* SOURCE INFORMATION *
- Opening Delimiter -

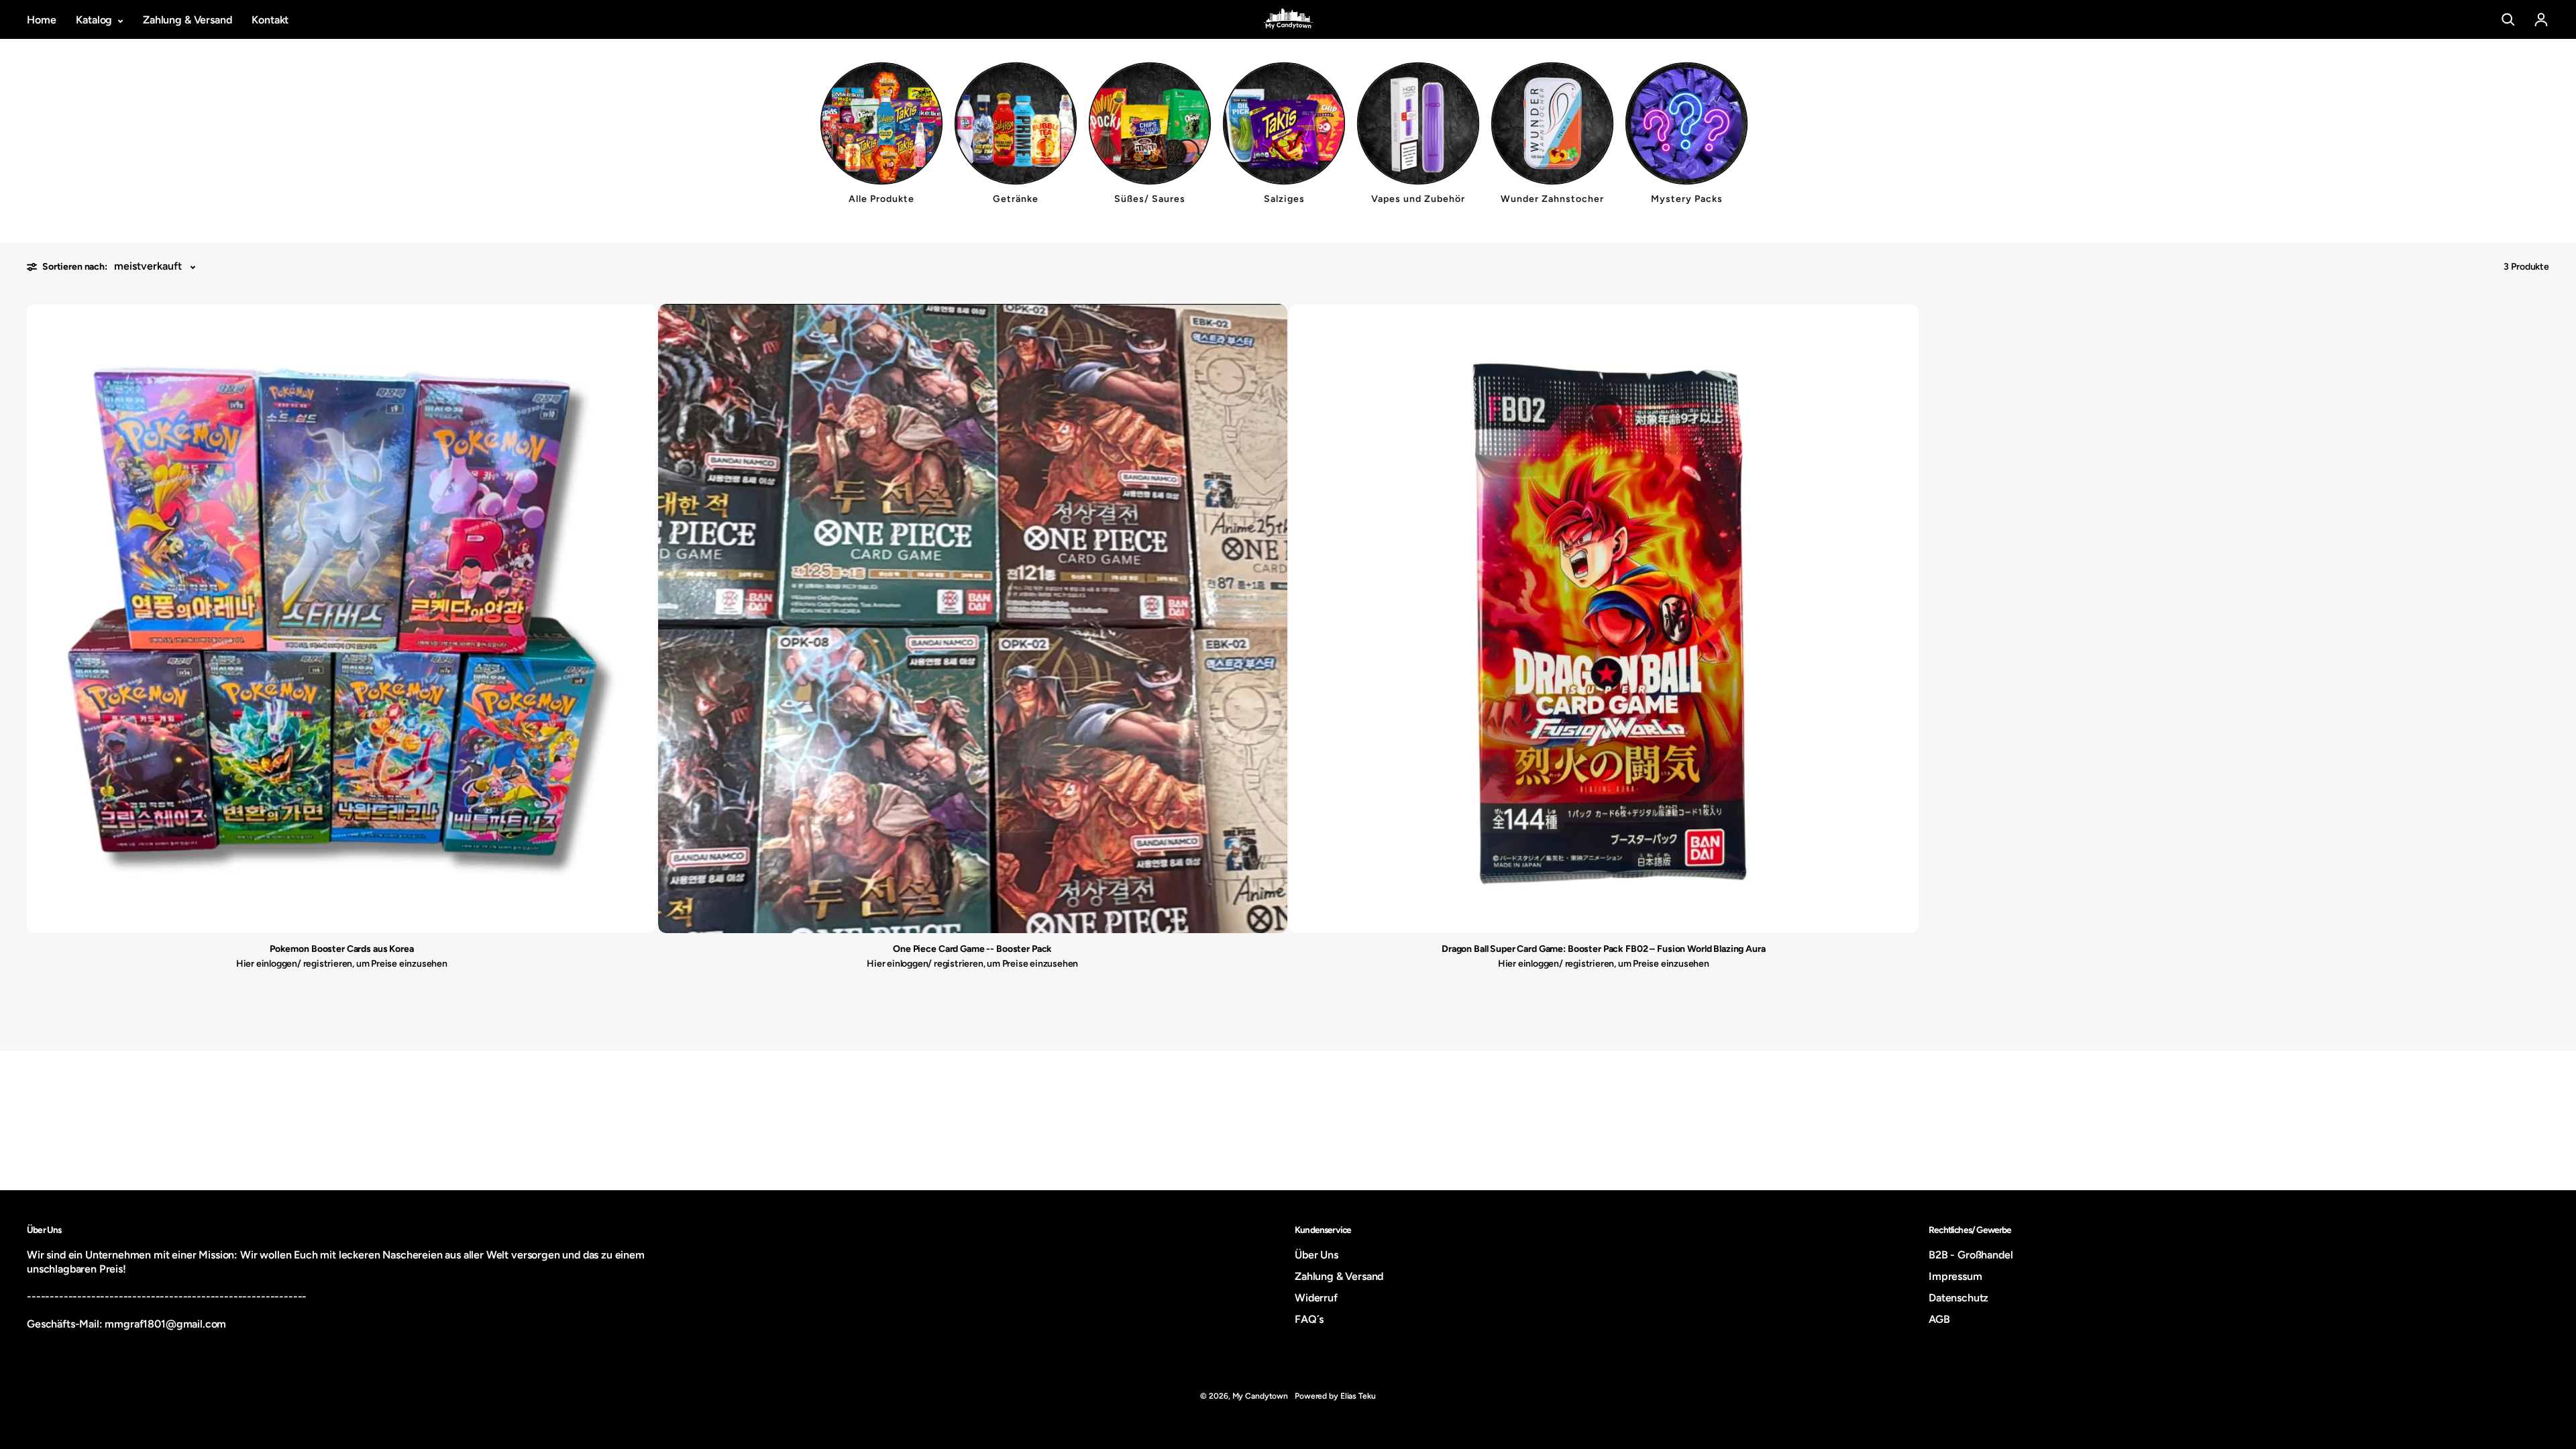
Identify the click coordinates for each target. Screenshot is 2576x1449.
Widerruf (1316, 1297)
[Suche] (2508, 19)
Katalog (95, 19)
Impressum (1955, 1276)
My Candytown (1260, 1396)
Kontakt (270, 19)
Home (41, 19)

- Closing Delimiter -
- Opening Delimiter -

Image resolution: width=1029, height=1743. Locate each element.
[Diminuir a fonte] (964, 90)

- Closing Delimiter -

When you reach the line with "Identify the click" in the records above, start writing out lines exactly, and stop once the line with "Home (41, 19)" has been written; include nothing else.

Identify the click coordinates for each target. Screenshot is 2576x1449.
Widerruf (1316, 1297)
[Suche] (2508, 19)
Katalog (95, 19)
Impressum (1955, 1276)
My Candytown (1260, 1396)
Kontakt (270, 19)
Home (41, 19)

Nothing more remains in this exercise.